§ Dataset content:
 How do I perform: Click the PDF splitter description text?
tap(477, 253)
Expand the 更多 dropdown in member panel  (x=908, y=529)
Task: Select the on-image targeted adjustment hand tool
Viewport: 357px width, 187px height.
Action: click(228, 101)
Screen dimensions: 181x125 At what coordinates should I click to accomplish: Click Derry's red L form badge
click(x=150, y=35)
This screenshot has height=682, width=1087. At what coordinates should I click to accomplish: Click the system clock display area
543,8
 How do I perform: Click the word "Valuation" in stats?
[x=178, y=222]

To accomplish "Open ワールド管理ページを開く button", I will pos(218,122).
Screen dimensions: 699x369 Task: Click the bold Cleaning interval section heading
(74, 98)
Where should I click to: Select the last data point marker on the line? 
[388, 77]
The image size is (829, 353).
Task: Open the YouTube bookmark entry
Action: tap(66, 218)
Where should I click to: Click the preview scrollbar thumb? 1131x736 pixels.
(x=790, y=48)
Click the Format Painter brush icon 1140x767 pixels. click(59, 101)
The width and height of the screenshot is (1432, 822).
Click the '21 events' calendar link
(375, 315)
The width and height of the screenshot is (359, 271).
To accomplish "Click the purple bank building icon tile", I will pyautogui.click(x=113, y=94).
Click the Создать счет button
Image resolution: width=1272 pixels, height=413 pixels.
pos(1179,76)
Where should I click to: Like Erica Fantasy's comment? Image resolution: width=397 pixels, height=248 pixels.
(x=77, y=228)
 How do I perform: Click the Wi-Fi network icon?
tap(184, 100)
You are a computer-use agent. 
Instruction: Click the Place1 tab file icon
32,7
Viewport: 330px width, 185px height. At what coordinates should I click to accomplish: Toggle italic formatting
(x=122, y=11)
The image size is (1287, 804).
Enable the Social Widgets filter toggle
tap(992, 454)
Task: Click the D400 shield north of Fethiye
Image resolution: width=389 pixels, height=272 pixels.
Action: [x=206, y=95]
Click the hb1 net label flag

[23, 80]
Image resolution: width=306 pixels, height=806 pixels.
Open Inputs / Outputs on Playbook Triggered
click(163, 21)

§ What to produce: Pick out and copy every line of the material above that contains the word "Select".

§ Correct result:
Task: Select the on-image targeted adjustment hand tool
Where should I click to: Select the last data point marker on the line? 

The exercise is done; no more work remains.